This is by far the very best applesauce that you will ever experience. Yes, eating this is an experience. It is sweet, full of warm spices and creamy. The key to this particular recipe is that it must be served warm because of the butter. The best apples for this recipe are MacIntosh. These apples are available mainly in New England but can be found throughout the rest of the US in the fall.
This recipe is labor intensive and you might want to enlist the help of a family member or a friend to take turns straining the cooked apples. I make a ton of this applesauce each fall and either can it or freeze it. I give it as gifts and use it in my mother’s recipe for Applesauce Cake, which I will post very soon.
I serve this with pork as an accompaniment or warm it and put it on toast for breakfast. I also use this as a topping for ice cream and I serve it as a snack or a desert on its own.
2 stock pots - One for cooking the apples and one for straining the apples into.
1 large bowl - I use a bowl to transfer the applesauce into when the stock pot gets full enough to reach the bottom of the strainer.
1 large wire mesh strainer. A food mill will not yield the same results as the wire mesh strainer. The apple sauce will have a wonderfully smooth texture from the wire mesh strainer and the strainer will catch the “strings” from the apples.
1 large metal spoon and a couple of strong arms and hands with a firm grip.

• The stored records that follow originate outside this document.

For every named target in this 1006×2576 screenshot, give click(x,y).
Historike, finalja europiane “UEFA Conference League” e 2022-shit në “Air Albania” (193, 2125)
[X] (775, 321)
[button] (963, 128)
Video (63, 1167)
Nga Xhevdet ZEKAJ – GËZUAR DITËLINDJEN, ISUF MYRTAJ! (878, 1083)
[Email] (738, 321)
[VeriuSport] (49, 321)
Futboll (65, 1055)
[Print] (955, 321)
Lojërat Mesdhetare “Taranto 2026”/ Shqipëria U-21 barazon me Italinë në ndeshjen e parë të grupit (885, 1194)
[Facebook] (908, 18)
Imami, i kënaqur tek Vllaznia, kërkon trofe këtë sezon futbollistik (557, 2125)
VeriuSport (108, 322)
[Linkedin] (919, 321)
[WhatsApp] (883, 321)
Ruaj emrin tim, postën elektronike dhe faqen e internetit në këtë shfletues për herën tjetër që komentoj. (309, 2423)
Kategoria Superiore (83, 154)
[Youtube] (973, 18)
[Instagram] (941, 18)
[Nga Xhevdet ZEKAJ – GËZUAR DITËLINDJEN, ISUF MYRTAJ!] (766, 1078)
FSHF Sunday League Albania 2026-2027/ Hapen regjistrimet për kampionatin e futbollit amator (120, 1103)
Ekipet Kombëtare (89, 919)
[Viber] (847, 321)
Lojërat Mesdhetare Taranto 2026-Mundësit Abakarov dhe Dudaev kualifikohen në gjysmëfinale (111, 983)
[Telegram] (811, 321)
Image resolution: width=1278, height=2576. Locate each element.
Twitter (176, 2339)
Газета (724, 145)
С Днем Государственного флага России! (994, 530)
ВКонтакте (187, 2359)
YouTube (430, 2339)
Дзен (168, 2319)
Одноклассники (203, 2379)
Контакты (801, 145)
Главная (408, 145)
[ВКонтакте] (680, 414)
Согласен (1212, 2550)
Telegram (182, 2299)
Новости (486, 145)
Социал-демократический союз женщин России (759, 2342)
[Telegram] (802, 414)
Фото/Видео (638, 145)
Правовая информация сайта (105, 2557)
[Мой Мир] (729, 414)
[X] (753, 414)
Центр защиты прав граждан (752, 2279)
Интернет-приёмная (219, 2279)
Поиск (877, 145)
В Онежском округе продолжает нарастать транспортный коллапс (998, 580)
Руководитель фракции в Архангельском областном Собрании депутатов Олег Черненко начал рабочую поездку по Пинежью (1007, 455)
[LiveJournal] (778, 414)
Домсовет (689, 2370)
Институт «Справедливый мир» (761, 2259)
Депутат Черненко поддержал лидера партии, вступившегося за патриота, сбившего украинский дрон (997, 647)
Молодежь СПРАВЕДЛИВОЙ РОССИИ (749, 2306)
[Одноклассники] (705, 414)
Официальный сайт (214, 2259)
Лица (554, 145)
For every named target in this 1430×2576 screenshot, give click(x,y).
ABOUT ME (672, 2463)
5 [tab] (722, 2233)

15 lbs of apples, washed and quartered. I do not peel or seed the apples.
1 cup of water
Sugar to taste – begin with 1 ½ cups
1 - 2 sticks of butter
Cinnamon to taste –begin with 2 tsps. If more is needed, add only ½ tsp at a time
Nutmeg to taste – begin with 1tsp. If more is needed, add only ¼ tsp at a time
Cloves to taste – begin with 1tsp. If more is needed, add only ¼ tsp at a time
** This recipe does not have exact measurements for the sugar and spices because of how sweet or tart the apples might be.
**It does not need lemon to keep the apples from oxidizing, the spices will give the applesauce a gorgeous color.
Place the cup of water in one of the pots and add the apples, cover and simmer on low until the apples collapse. Stir occasionally so that the apples on the top of the pot get to the bottom of the pot. All the apples may not fit into the pot at once, so as the apples collapse, add more until they have all been cooked.
Place the butter in the bottom of the other pot. This is the pot that the apples will be strained into.
Strain the hot apples by hand through the wire strainer using a metal spoon in small batches. A wooden spoon will become somewhat shredded by the wire strainer. This is the hardest part of this recipe.
Once all the apples are strained and the butter is melted, add the remaining ingredients to taste, beginning with the sugar. Stir well and serve warm.
I can't wait to hear how y'all like this version of applesauce.